#### Records for this exercise:
%%

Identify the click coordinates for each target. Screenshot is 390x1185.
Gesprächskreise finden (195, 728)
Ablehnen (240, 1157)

%%
%%

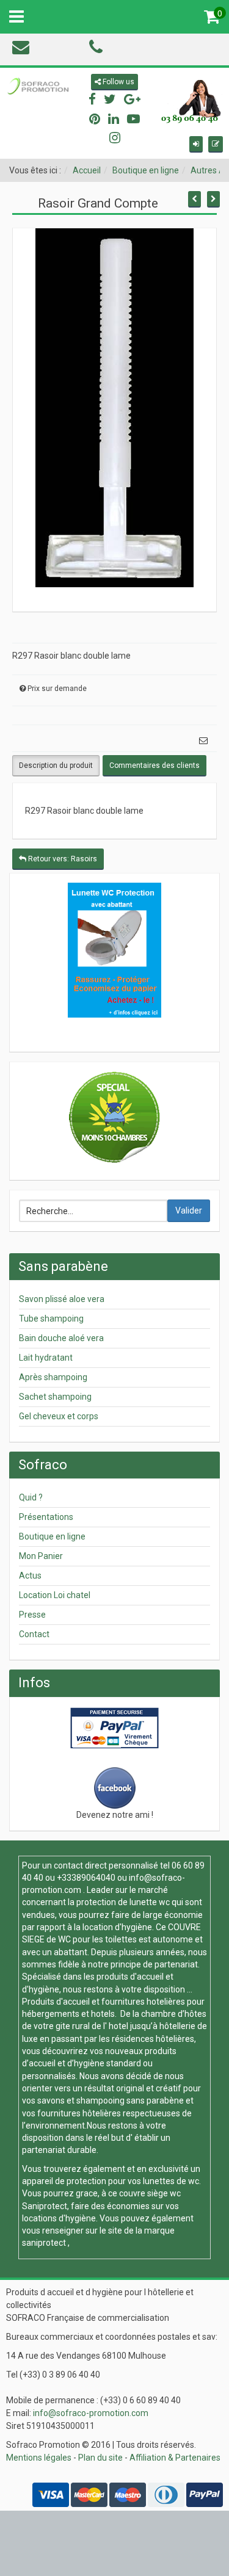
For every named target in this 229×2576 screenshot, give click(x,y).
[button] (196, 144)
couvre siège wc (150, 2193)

%%

#### Required work:
Within the data above, the span starting at the line containing "Identify the click" and ending at the line containing "Ablehnen (240, 1157)" is to be retyped exactly, with no other lines.

#### Solution below:
Identify the click coordinates for each target. Screenshot is 390x1185.
Gesprächskreise finden (195, 728)
Ablehnen (240, 1157)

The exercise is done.